In questo senso, niente potrebbe essere più falso che identificare il cristianesimo come la religione dell'Occidente. Esso appartiene a un ordine del tutto differente. C'è una religione d'Occidente, ed è l'antico paganesimo: greco o latino, celtico o germanico. Questa religione è l'equivalente del moderno induismo o taoismo, dell'animismo o delle religioni degli indiani d'America. Shankara può essere paragonato a Plotino, Confucio a Socrate. Questa forma di paganesimo è valida quanto le altre.
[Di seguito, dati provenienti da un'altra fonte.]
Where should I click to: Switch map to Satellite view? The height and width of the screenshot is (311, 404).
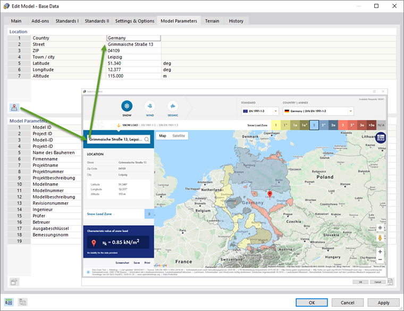click(x=179, y=136)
E non è troppo distante da noi, poiché in realtà noi siamo solo pagani convertiti. «Fiunt, non nascuntur Christiani», diceva Tertulliano, e noi potremmo tradurre quest'affermazione come segue: «Si nasce pagani, si diventa cristiani». Questo genio religioso dell'Occidente colora la maniera occidentale di essere cristiani. Noi abbiamo il dovere di essere fedeli a questa maniera occidentale, ma non di imporla agli altri. Ci sono vari tipi di anima pagana, e ciascuna ha la sua bellezza. Tutte meritano di essere salvate e tutte, in realtà, possono essere salvate. L'anima pagana dei semiti fu la prima ad essere salvata, in Abramo. Seguì poi l'anima pagana dell'Occidente: il cosiddetto battesimo di Platone e di Virgilio. Forse nel ventesimo secolo sarà l'anima pagana dell'Africa, e nel ventunesimo secolo l'anima pagana dell'India. Le differenze nel cristianesimo riflettono, nell'unità dell'unica fede che è necessariamente una, i differenti tipi di mentalità religiosa che accolgono questa fede, ciascuna a suo modo. Che diritto ho io di imporre agli altri la mia maniera di accogliere Gesù Cristo?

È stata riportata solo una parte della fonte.